Sibal is only urging that society should start dialoguing on this matter and begin to fashion a sensible and practical via media to monitor excesses. Tens of million messages are generated daily and pre-censorship is not possible and would be abhorrent. Certain guidelines exist. They should be reviewed and service-providers like Google, Facebook and You-Tube might hereafter respond to specific complaints and take down what they agree is prima facie objectionable. Suing strangers for defamation in foreign or unknown jurisdictions may not be possible unless a special world internet standards forum comes into being, possibly through a federation of national forums.
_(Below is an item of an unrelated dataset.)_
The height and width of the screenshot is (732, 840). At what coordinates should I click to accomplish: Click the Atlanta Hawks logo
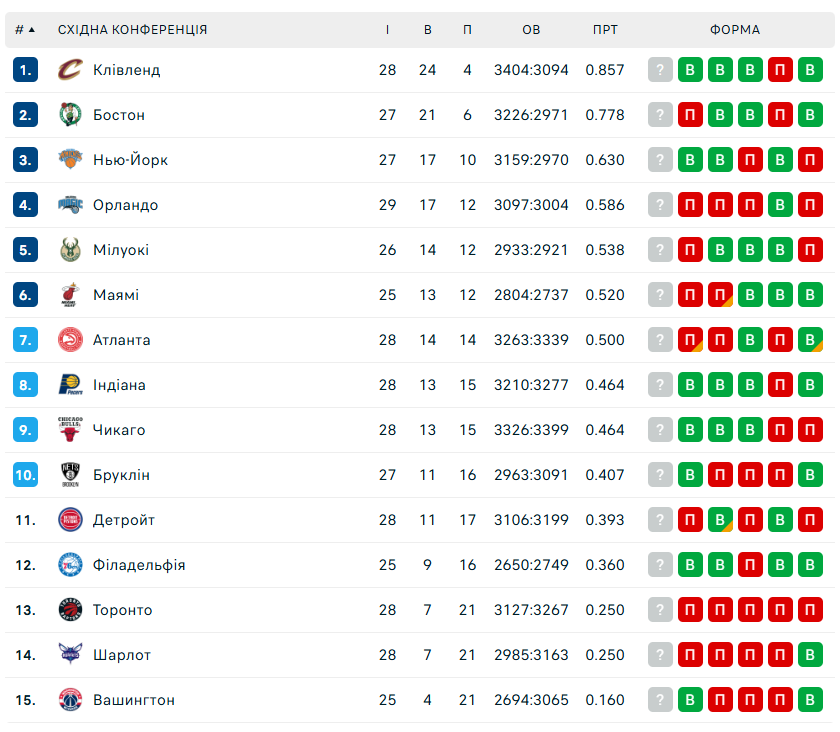pos(69,340)
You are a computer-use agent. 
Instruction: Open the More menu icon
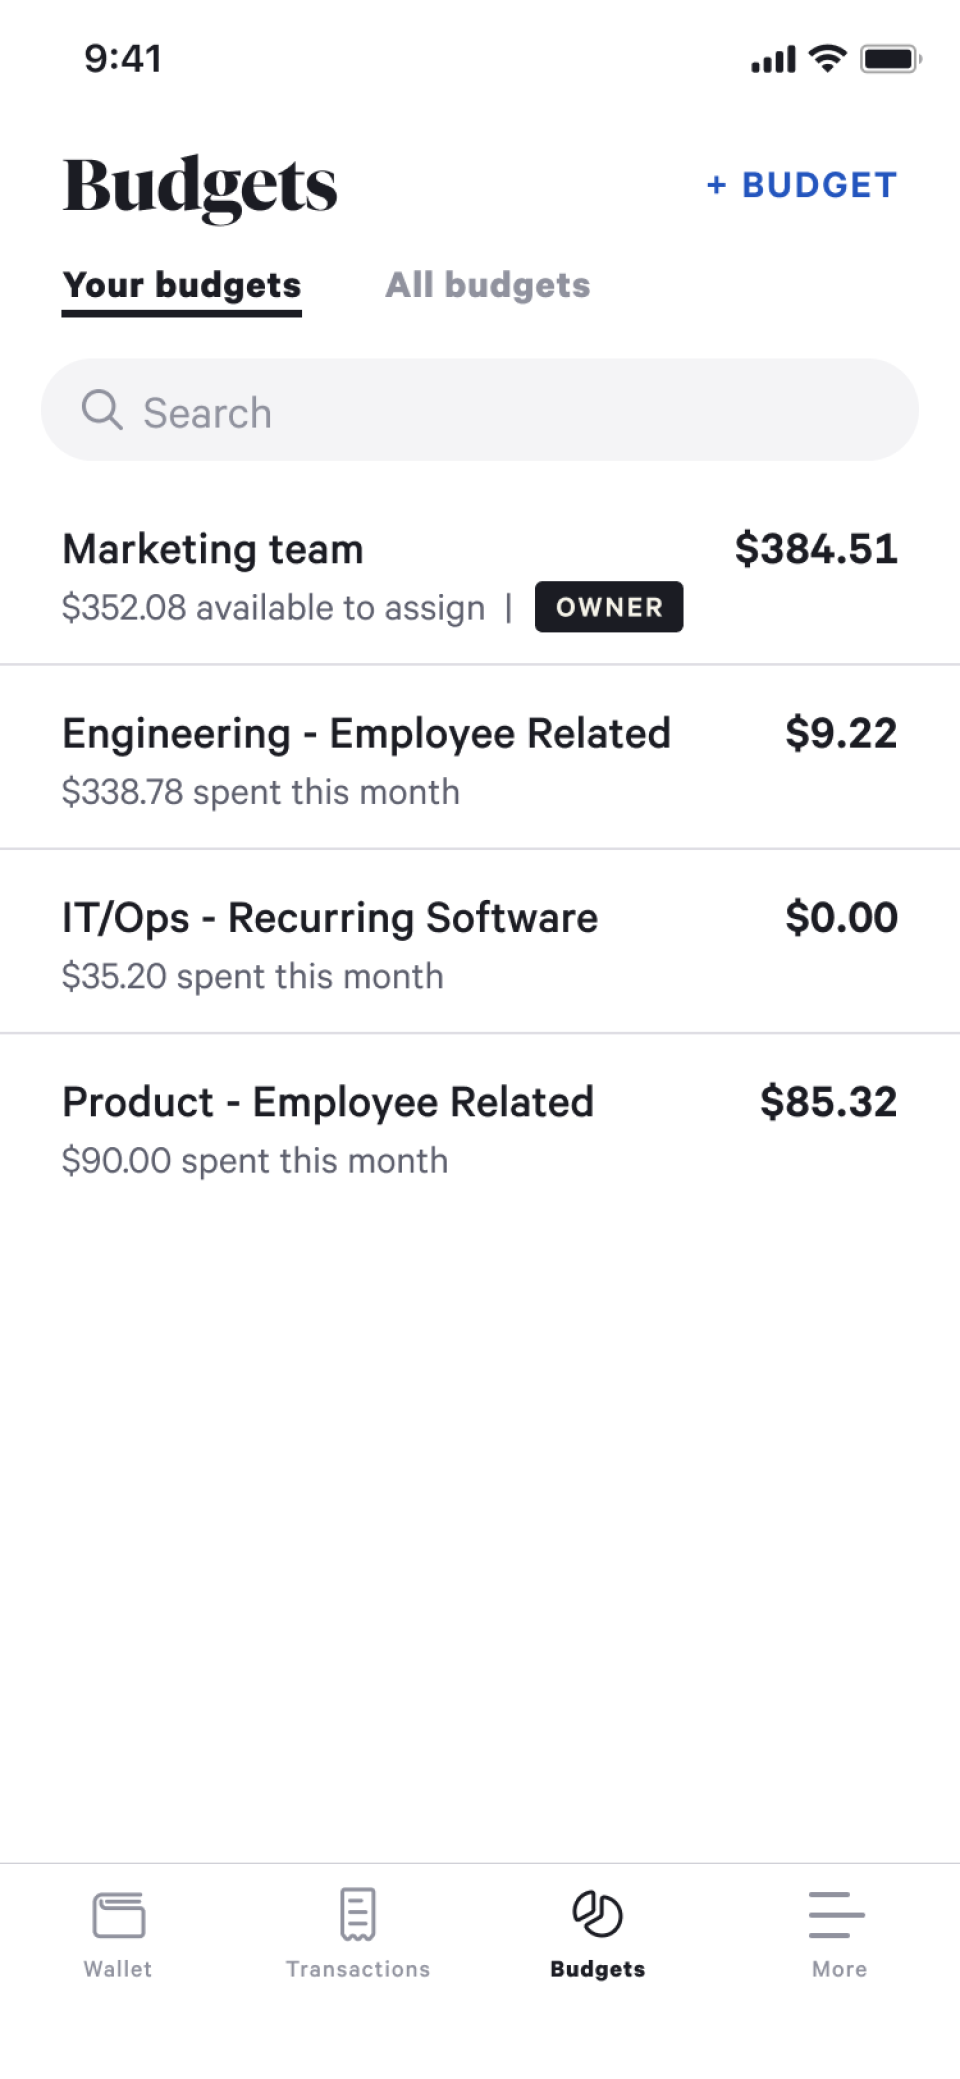point(838,1914)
Hillary Clinton meanwhile had some advice for India on this topic. What would she say about Harvard University removing Subramanian Swamy from its summer faculty for propagating hate speech against Muslims in a newspaper article he published in a Mumbai newspaper last July? And how would she explain US-enforced embedded journalism with censorship in coverage of an admittedly deceitful and dishonest war in Iraq?
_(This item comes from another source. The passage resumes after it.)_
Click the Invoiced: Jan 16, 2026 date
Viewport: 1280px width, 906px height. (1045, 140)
The country has just witnessed the first encounter in Anna Hazare’s Third Jan Lok Pal War at Jantar Mantar before he manoeuvres to fight a decisive action at the Ramlila Grounds on December 27. Political parties that blocked Parliament joined the debate. As before, he will fast indefinitely unto death yet neither indefinitely nor unto death in keeping with the Byzantine intricacies of Anna-speak as interpreted from time to time by his devoted Team. The Parliamentary Standing Committee has submitted its report on the Lok Pal Bill after fully taking on board the assurance of considering Anna’s three demands for inclusion of state lok ayuktas, the lower bureaucracy and public grievances contained in the “Sense of the House” motion unanimously adopted by Parliament on August 27. However, Anna had already denounced its expected findings. Bluster and emotional blackmail through threats of fast have followed with announcements of protest dates, modalities and venues, pending permission for any of these. Parliament is being sought to be stampeded.

The Standing Committee Report recommends a viable and practical clutch of measures which, if adopted, will provide a sound and strong anti-corruption mechanism though not in the shape of a single, top heavy, monolithic entity. The 17 minutes of dissent notwithstanding and the Opposition’s determination to embarrass the Government, all those interested in grasping the nettle of corruption will hope that the country will not be let down for the sake of petty partisan gains.